Extraterrestrial Intelligence
O Alien, Where Art Thou? Cheryl Ravelo / REUTERS

NASA scientists are warning we should curb our greenhouse gas emissions in order to prevent aliens from attacking us, according to a new paper reported by The Guardian.

The reports suggest that if extraterrestrials learn we are sending out large amounts of greenhouse gases and altering the climate, they may decide to eliminate us to prevent us from damaging our planet further.

In "Would Contact with Extraterrestrials Benefit or Harm Humanity? A Scenario Analysis" (pdf), scientists from NASA's Planetary Science Division and Pennsylvania State University focus on three potential types of contact we could have with aliens: beneficial, neutral and harmful.

The 33-page paper depicts some scenarios in which contact would be beneficial, including cases where aliens would help us acquire better knowledge and help us solve problems such as hunger, poverty and enable us to eliminate diseases. Another scenario exposed is also an alliance between humans and Aliens to help us protect ourselves from an attack by other extra-territorial beings.

The neutral scenarios, on the other hand, involve situations in which aliens do not try to communicate with us and prefer to observe us without making any contact.

The harmful scenario, on the other hand, are a bit more dramatic as NASA scientists warn aliens could attack us, enslave us, eat us or spread alien diseases among us or among crucial food species, to destroy us.

The reports also note that they might also decide to conduct some kind of apocalyptic physics experiment that makes part of the galaxy uninhabitable.

To prevent these disasters from happening and risk destroying humanity and its future, the document suggest we refrain from sending signals into space, and insist we should especially diminish broadcasts that would provide the potential extraterritorial visitors with information about our biological makeup.

Such information, scientists warn, could enabler the attackers to create weapons of mass destruction.

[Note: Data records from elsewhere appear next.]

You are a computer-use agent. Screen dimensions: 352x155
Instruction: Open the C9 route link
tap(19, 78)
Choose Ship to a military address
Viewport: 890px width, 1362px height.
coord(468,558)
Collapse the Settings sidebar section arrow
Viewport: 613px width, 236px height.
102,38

Moreover, not respecting our environment could anger aliens, the report warns, and they could as a result become suspicious of humanity because our rapid expansion could prove a threat to other species that live on Earth.

In case of an attack, the document points out that a pre-emptive strike is the most likely to take place in the early phases of our expansion as destroying a civilization in its later stage of development might be too difficult.

Finally, the NASA researchers conclude their paper saying that even if contact between human beings and aliens is never made, analysing these scenarios is still useful as it pushes us to conceptualise and imagine the future of humanity.